面向遥感场景的图像超分辨率算法研究

CASIA OpenIR > 毕业生 > 博士学位论文

	面向遥感场景的图像超分辨率算法研究
	安泰
	2023-12
页数	130
学位类型	博士
中文摘要	图像超分辨率旨在根据低分辨率图像预测对应的高分辨率图像。与目标检测、语义分割等计算机视觉任务不同，该任务具有高度的不适定性。因此，生成符合特定需求的高分辨率图像是图像超分辨率算法的主要目标。在遥感领域，这种专业化的需求更为显著，涵盖资源开发、灾害监测、土地测绘和生态保护等多个方面。与自然图像不同，遥感数据具有成像条件多样、目标尺度范围广、特征密度变化大和需求导向明确等特点，这使得遥感图像超分辨率成为了一个开放性的问题。近年来，面向遥感场景的图像超分辨率算法取得了显著的研究进展，为遥感数据的分析、解释和应用提供了重要支持。然而，这些方法通常面临着以下适用性问题：1）特征提取大多依赖手工设计，复杂度较高，限制了模型的扩展性和实用性；2）普遍存在过拟合现象，泛化能力较差，影响了预测场景的准确度和置信度；3）数据利用率不高，对复杂模式的学习不充分，降低了预测场景的可判别性和可解释性。
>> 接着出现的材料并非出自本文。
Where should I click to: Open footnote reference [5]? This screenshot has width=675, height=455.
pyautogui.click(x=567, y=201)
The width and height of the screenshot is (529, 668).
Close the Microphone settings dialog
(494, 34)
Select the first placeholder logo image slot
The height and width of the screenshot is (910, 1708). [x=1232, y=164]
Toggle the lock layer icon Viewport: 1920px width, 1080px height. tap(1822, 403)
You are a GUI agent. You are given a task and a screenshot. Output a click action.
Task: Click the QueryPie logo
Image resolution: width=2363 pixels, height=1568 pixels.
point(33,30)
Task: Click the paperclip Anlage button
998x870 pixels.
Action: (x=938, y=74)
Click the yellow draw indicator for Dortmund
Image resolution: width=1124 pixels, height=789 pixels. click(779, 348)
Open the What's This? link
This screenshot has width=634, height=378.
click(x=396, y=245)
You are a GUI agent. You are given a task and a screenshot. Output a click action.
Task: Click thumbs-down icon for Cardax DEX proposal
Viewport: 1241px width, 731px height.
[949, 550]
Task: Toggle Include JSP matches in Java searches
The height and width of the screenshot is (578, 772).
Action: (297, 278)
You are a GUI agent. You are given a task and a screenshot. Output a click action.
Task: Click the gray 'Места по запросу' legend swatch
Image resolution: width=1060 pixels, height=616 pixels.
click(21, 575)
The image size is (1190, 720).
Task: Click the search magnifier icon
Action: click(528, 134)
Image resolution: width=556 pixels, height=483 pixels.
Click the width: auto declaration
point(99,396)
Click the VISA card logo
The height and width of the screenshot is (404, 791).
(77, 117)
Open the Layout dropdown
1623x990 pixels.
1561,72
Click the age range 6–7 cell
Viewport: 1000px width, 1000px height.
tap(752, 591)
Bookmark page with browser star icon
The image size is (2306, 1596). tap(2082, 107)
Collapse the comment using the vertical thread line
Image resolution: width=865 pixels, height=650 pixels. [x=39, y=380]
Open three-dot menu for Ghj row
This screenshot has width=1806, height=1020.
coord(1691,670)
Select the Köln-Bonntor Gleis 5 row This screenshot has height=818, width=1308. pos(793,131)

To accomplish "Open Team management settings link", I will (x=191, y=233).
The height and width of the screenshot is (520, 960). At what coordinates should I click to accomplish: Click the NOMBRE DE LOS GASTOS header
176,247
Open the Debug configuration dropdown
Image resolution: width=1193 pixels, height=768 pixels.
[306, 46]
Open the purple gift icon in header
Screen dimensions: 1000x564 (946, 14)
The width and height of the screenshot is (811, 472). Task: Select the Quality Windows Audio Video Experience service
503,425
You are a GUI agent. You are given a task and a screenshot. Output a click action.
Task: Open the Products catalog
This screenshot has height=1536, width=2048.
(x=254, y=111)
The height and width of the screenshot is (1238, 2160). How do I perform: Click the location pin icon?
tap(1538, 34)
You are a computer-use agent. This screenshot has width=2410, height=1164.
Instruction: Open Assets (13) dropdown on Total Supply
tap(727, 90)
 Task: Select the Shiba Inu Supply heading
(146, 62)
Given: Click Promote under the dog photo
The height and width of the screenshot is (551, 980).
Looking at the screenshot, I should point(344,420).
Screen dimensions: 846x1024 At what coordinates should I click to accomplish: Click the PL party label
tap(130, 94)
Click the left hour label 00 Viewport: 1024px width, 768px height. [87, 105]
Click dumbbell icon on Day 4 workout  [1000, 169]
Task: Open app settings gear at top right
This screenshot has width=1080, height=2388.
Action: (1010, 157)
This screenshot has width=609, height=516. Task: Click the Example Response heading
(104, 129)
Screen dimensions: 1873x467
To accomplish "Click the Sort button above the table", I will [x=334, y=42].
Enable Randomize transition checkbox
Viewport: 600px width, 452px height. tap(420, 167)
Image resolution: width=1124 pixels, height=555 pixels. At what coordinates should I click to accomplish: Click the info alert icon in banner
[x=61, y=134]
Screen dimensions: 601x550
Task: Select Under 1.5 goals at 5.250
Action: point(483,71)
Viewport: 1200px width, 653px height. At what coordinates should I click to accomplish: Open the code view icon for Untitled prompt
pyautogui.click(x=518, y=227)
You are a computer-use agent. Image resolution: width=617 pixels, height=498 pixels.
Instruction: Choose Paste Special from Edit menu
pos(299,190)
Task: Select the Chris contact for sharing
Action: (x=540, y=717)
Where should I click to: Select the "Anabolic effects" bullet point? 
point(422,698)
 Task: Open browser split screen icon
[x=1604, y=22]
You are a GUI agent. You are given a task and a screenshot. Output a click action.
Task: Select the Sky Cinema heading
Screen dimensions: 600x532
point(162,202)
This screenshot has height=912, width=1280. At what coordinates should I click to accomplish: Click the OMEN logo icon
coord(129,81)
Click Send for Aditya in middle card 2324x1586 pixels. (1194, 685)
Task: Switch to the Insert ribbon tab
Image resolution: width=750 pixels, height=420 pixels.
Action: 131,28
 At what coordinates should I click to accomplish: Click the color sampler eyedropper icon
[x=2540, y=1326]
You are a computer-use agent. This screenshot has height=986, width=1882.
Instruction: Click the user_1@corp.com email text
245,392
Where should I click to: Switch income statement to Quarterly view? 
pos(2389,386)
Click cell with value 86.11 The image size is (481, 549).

为了解决上述问题，本文将遥感图像超分辨率分为面向重建精度与面向感知质量两类，并针对不同的场景分别提出了创新性的解决方案，以缩小研究方法与实际需求之间的差异。本文的主要研究内容与贡献归纳如下： 1. 提出一种基于全局特征融合的多图像超分辨率方法。该方法充分利用了采集自同一场景的多张低分辨率图像的互补信息，最大程度地降低了环境的影响，进而提高目标场景的重建精度。具体地，该方法引入了一个基于Transformer的融合模块，能够对任意数量图像的相同区域施加动态注意力，从而显著提高图像利用率。此外，通过可学习的嵌入向量高效地提取全局融合特征，进一步降低了模型的复杂度，并使其适用于时序相关性弱的采集图像序列。在PROBA-V Kelvin数据集上的实验证明，提出的方法在多个波段上都表现出了先进的抗噪能力和重建精度。 2. 提出一种基于增强表征的多倍率图像超分辨率方法。该方法充分利用了多倍率训练提供的不同尺度级别的目标信息，引导网络获取更丰富的特征表示，进而提高目标场景的重建精度。具体地，该方法引入了一个任意尺度上采样重建模块，其中包括基于连续表达的局部密集预测模块和基于离散表达的特定分辨率增强模块，用于将目标场景扩展并嵌入到指定分辨率。此外，通过引入一种自集成策略，进一步缓解了超高倍率重建面临的欠拟合问题。在多个遥感数据集上的实验证明，提出的方法在多个倍率下的重建精度都达到了先进水平，并且具有较好的细节复原能力。 3. 提出一种基于多尺度感知优化的图像超分辨率方法。该方法充分发挥了损失函数对于深度神经网络的驱动作用，从而提高复原场景的感知质量。具体地，该方法引入了一种基于多尺度相似度距离的感知损失，通过显式地监督图像级别与特征级别的多尺度块相似度，以指导网络适应不同尺度的视觉模式。此外，通过将基于归一化纹理复杂度的自适应注意力融入到该损失函数中，有助于增强网络对于复杂纹理的预测能力。在多个遥感数据集上的实验证明，提出的方法能够显著改善多种感知指标，提高复原场景的图像质量，同时不会对网络训练造成较大的负担。 4. 提出一种基于轻量级扩散模型的图像超分辨率方法。该方法充分发挥了扩散模型强大的图像生成能力，从而提高复原场景的感知质量。具体地，该方法引入了一种轻量化的扩散模型，其使用基于交互注意力的轻量级嵌入模块以高效地整合低分辨率条件信息，并采用无参数的像素重排方式构造潜在空间以降低推理复杂度。此外，通过使用一种加速采样方法，进一步提高了模型的推理效率。在多个遥感数据集上的实验证明，与现有扩散模型方案相比，提出的方法显著增强了图像的生成效率；与快速图像超分辨率方案相比，提出的方法实现了更好的重建精度与感知质量的平衡。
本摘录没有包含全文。